Confira a entrevista feita por telefone com o presidente da Telebras, Antonio Loss.
Qual a finalidade de lançar um satélite como esse?
Temos um país continental, que precisa ser interligado. Esse nosso satélite tem dois propósitos: fazer a banda X, que é a militar e será utilizada para defesa. E fazer a banda Ka, que significa internet de alta velocidade. Nenhum satélite hoje (no país) cobre as regiões remotas, nenhum está disponível em todos os lugares. Agora vamos ter condições de promover de forma igual, em todo o Brasil, internet de alta velocidade, do Chuí a Oiapoque, sem exceção, podendo levar saúde, educação, inclusão social e mais competitividade. É como se estivéssemos colocando uma luz sobre o Brasil.
Como e por quem esses dados serão operados?
Todo o controle desse satélite vai ser feito por brasileiros, em estações que vão estar em Santa Catarina, no Rio de Janeiro, em Brasília, em Mato Grosso e na Bahia. Esses centros vão controlar o satélite, que tem cobertura de todo o território nacional para a banda Ka e toda a América Latina, o Atlântico Norte e o Atlântico Sul (na banda X) para defender a nossa soberania. Hoje, essas fronteiras são feitas por satélites alugados de companhias não brasileiras.

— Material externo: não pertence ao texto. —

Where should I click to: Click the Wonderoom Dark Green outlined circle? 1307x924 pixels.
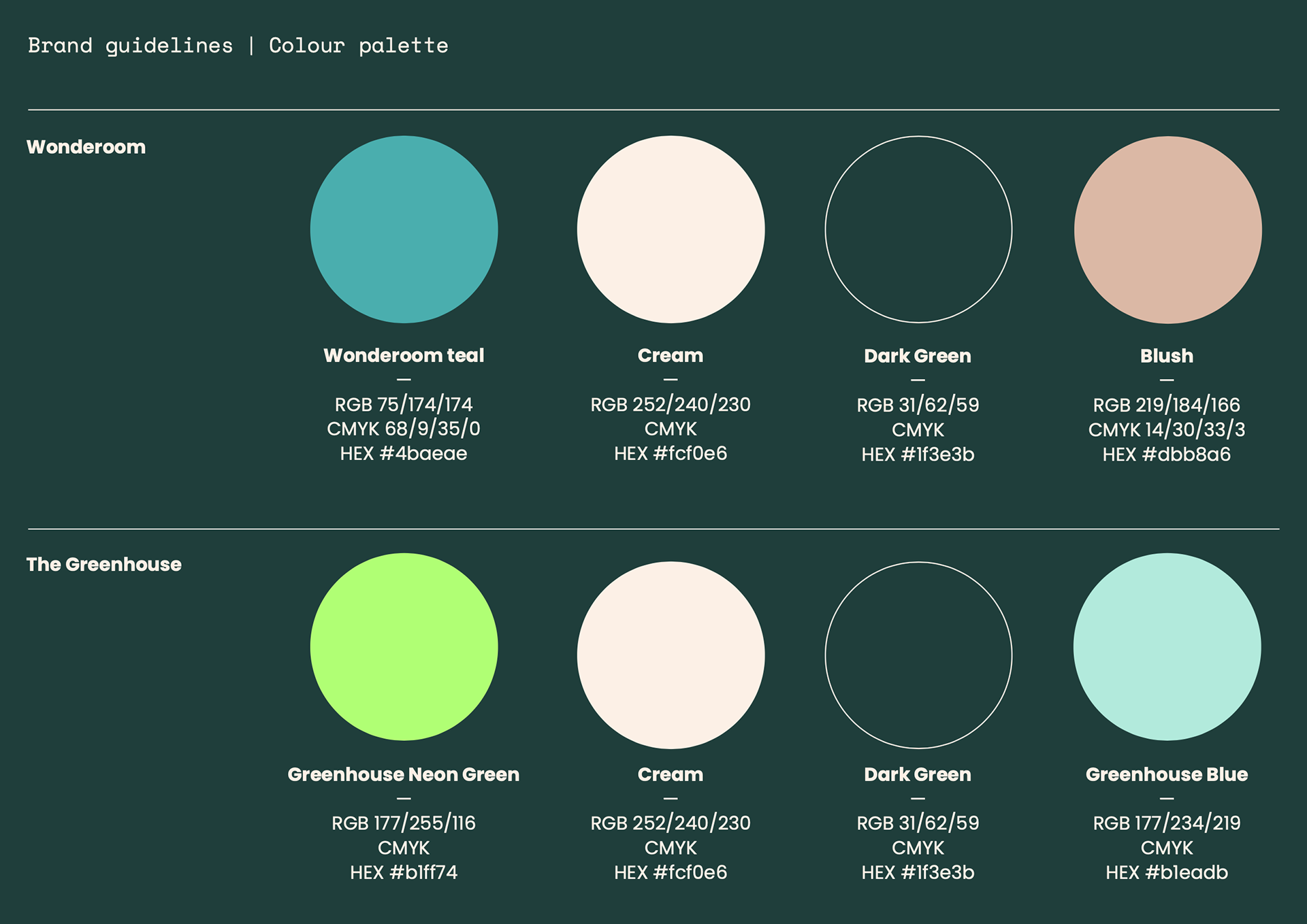pyautogui.click(x=918, y=229)
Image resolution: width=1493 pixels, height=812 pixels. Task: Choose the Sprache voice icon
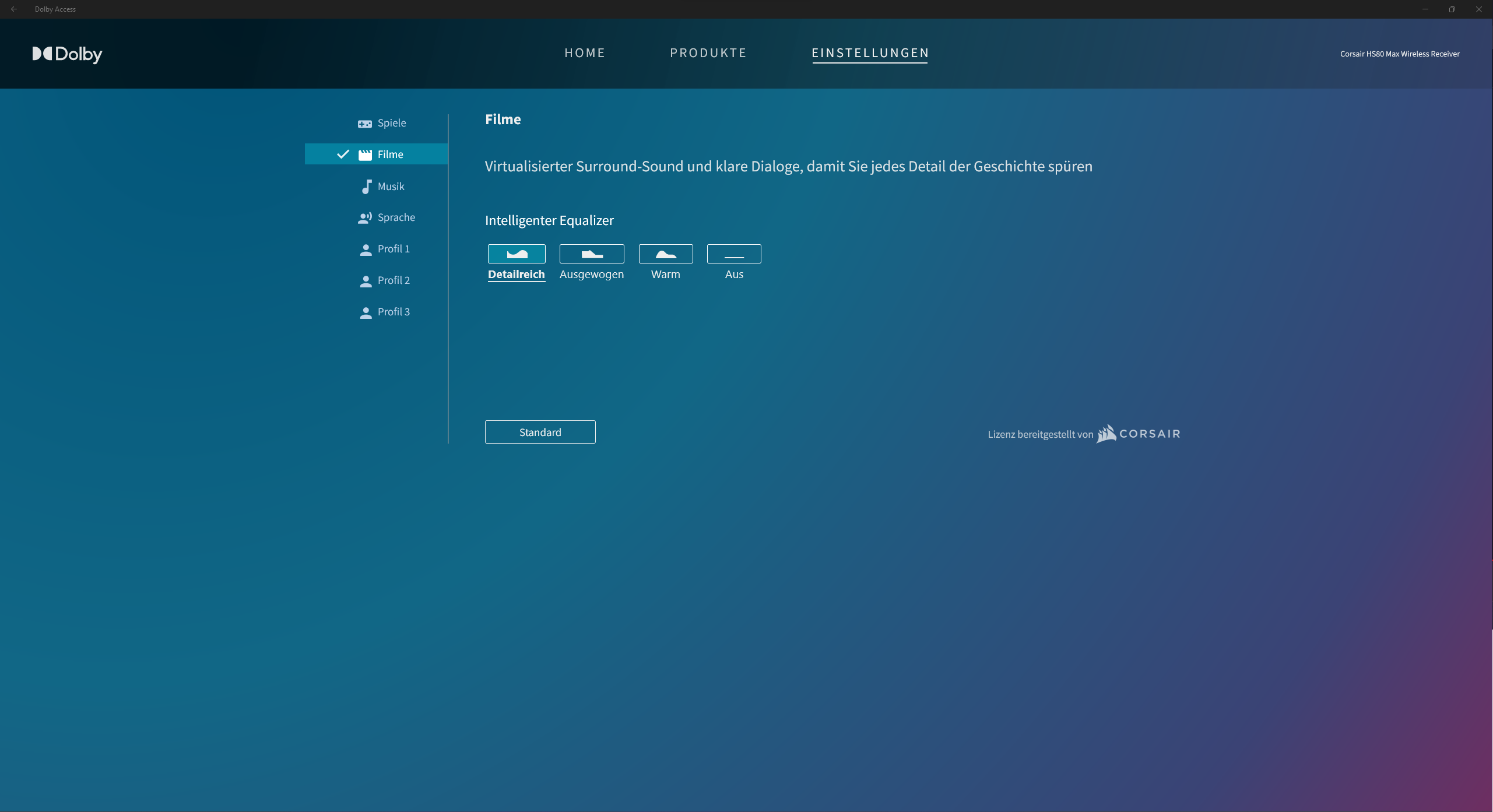coord(365,218)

Temos o conhecimento técnico necessário para isso?
Temos a expertise necessária para aproveitar todo o controle desse satélite. São mais de cem engenheiros que estarão envolvidos diretamente no controle. Esse satélite é criptografado, e só nós temos a chave. Então, as informações também estarão muito mais seguras, porque serão tratadas no Brasil, por brasileiros.
A ideia surgiu após o episódio de espionagem internacional sobre a presidência em 2013?
Na verdade, a ideia surgiu porque hoje nós alugamos sistemas de comunicação, tanto para defesa quanto para comunicação. Queríamos um satélite que fosse como um "sol da liberdade em raios fúlgidos", que ficasse em cima do Brasil, levando internet a todos os cantos. É um projeto de Estado mesmo.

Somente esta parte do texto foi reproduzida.